A peer-reviewed study analyzing nearly 475,000 nights of sleep found that Apollo Neuro wearable users gained an average of 46 extra minutes of sleep per night, and slept better and deper thanks to the wearable’s AI-powered vibration tech

Sleep-improving wearables have become big business. At least one figures to have real-world benefits, according to a new study.

In a peer-reviewed clinical study published in the journal JMIR mHealth and uHealth, researchers found that chronic short sleepers gained an average of 46 additional minutes of sleep per night while using the Apollo Neuroscience wearable, while also experiencing a 77% reduction in the likelihood of experiencing short sleep (less than six hours).

The study examined nearly 475,000 nights of real-world sleep data across 935 Apollo users, who also wore Oura rings for continuous sleep tracking.

The wrist-worn device utilizes Apollo’s patented vibration technology called Vibes, which are silent sound wave vibrations, delivered and personalized through an app, that activate the vagus nerve to immediately calm the body. The gentle, rhythmic touch slows heart rate and helps to improve HRV while shifting the nervous system out of restlessness and stress into recovery, according to the brand.

“This is one of the largest real-world interventional sleep studies ever conducted examining how wearable technology can improve sleep,” said Dr. David M. L. Rabin, a neuroscientist and board-certified psychiatrist who is the chief medical officer and co-founder of Apollo.

“For hundreds of millions of people struggling with chronic sleep issues, these findings suggest that using the Apollo wearable can meaningfully support healthier sleep as much as leading prescription sleep medications, without side effects, or active effort,” Dr. Rabin added.

The study was Apollo’s second indicating sleep benefits from using its wearable. In addition to the extra minutes of sleep, participants also got a boost in sleep quality, with increased REM sleep and preservation of longer deep sleep. 

Researchers also found that more frequent Apollo use supported better sleep, demonstrating a dose-dependent relationship between nighttime vibration exposure and total sleep time and quality.

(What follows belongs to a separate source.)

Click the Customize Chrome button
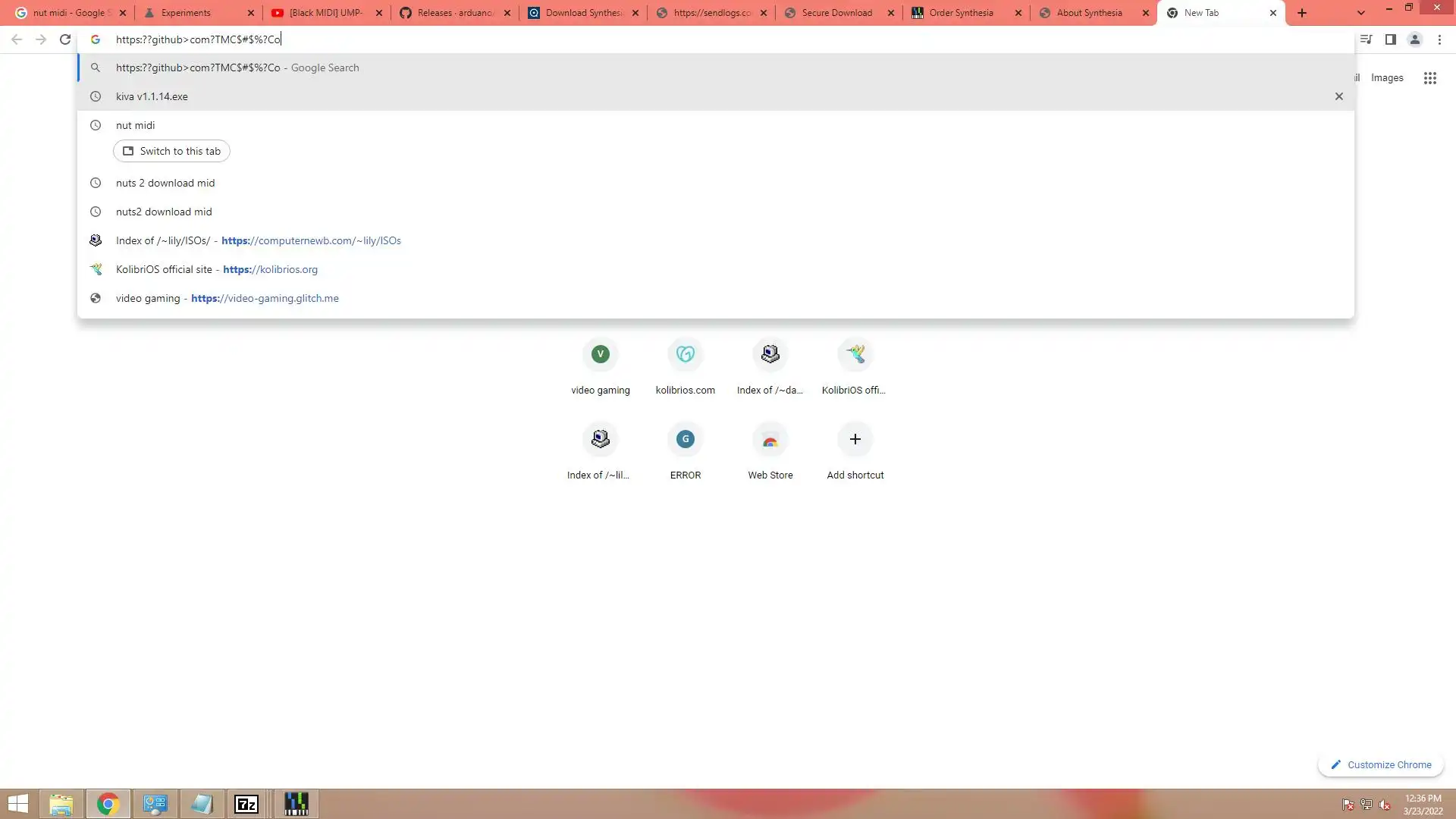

“This study marks an important milestone in sleep medicine,” said co-author and double-board-certified sleep clinician Dr. Michael Breus. 

“Across nearly half a million nights of real-world data, Apollo was associated with clinically meaningful improvements in sleep duration without medication or intensive behavioral intervention,” Breus continued. “It points toward a future where we help the nervous system naturally create healthier sleep, giving millions of people with chronic insomnia and short sleep a technology option that provides comparable sleep improvement to industry-leading prescription sleep medications.”

Having access to the Oura Ring was also crucial for the study, as users could have consistent sleep tracking that enabled researchers to observe therapeutic outcomes at scale in the context of everyday life, without interventions that required participants to change their behavior or enter a controlled setting.

“What makes these findings particularly significant is that they reflect the real world, not a controlled environment,” said Apollo Neuroscience CEO and co-founder Kathryn Fantauzzi. “Participants were Apollo customers using the product exactly as any customer would — no special protocols, no coaching, no researcher involvement.”

The market for sleep-promoting wearables is only growing as optimization culture brings sleepmaxxing to the next level, positioning brands like Apollo for growth.

AI-powered sleep headband Somnee — winner of the NFL Players Association’s Pitch Day this year — landed $10 million in funding last year for its neurotech that uses EEG sensors and AI to guide the brain into a natural sleep state.

NextSense is betting on a similar approach, this time for the ears. Its sleep-optimizing EEG-powered Smartbuds earned the company $16 million in funding last November.